Jonathan Cohn calculates that, should SCOTUS gut Obamacare subsidies in states without their own exchanges, the “underlying premiums for all people buying insurance on their own in these states would rise by an average of 43 percent, while the number of Americans without insurance could be as much as 7 million higher than it would be otherwise”:

More than 800,000 Floridians would see their monthly insurance premiums rise, from an average of around $70 to an average of around $350, or roughly a factor of five. More than 600,000 people in Texas, about 325,000 in North Carolina, and another 275,000 in Georgia would see insurance premiums soar by similar amounts.

Nationwide, more than 4 million people living in 37 states would be in situations like these. Most would have no way to pay the higher bills, forcing them to drop insurance coverage altogether. Their sudden absence would destabilize insurance markets in those states, giving carriers reason to raise premiums by additional amounts or to flee the states altogetherwhich would, in turn, lead more people to give up insurance.

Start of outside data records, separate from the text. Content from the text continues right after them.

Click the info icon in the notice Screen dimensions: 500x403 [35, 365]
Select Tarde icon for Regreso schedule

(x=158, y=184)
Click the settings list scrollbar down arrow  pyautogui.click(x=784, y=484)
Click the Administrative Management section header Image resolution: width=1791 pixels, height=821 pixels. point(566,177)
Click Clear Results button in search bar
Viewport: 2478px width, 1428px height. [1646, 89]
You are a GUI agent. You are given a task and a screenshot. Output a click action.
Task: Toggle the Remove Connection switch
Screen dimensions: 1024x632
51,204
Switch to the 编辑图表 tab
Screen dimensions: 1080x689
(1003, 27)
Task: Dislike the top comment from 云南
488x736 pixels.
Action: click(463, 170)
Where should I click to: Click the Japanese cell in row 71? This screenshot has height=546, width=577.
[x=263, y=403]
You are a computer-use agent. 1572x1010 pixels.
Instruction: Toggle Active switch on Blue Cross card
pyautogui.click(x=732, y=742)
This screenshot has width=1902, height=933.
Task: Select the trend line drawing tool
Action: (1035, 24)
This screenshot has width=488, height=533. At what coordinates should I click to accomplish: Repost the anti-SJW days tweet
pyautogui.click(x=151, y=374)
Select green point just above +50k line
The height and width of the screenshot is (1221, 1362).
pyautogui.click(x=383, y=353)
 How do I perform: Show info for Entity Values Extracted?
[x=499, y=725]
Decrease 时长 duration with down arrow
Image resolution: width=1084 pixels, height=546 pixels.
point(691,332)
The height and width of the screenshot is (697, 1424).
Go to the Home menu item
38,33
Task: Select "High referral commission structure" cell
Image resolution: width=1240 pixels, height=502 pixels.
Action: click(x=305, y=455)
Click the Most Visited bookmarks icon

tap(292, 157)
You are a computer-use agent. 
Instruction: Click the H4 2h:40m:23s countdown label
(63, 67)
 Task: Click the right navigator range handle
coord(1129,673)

Relatedly, Suderman points out that affordability is the primary reason individuals go without insurance:

Before last October’s Obamacare rollout, a Kaiser Family Foundation study found that the main reason people had no health insurance was cost. Then, midway through the first enrollment period, the polling firm PerryUndem again asked individuals who hadn’t signed up for Obamacare why they were uninsured. Seven in ten said, simply, “I can’t afford it.”

This makes sense when you realize that a lot of these individuals are barely getting by on many fronts. The Kaiser poll also found that 71 percent were very or somewhat worried they wouldn’t be able to pay their rent or mortgage. Some 61 percent said they were struggling to afford gas or transportations costs, while 45 percent said the same about affording food.

Eight in 10 agreed insurance generally is “something I need.” But given the opportunity, they still weren’t buying it. It seems that the type of “comprehensive” health policies Obamacare requires people to purchase are viewed as a luxury among this population.

Looking on the bright side, Ezra touts Obamacare’s success thus far in holding down premiums:

In September, the Kaiser Family Foundation looked at insurance premiums for Obamacare’s benchmark silver plan in 16 major cities and found, to their surprise, that prices were falling by 0.8 percent on average. On November 11th, they updated the analysis with data for 32 more cities — and found that the initial finding held. On average, prices are falling by 0.2 percent.

“Falling” is not a word that people associate with health-insurance premiums. They tend to rise as regularly as the morning sun. And, to be fair, the Kaiser Family Foundation is only looking at 48 cities, and the drop they record is modest (though this is the same methodology they used in 2014, and to good results). But this data, though preliminary, is some of the best data we have — and it shows that Obamacare is doing a better job holding down costs than anyone seriously predicted, including Kaiser’s researchers.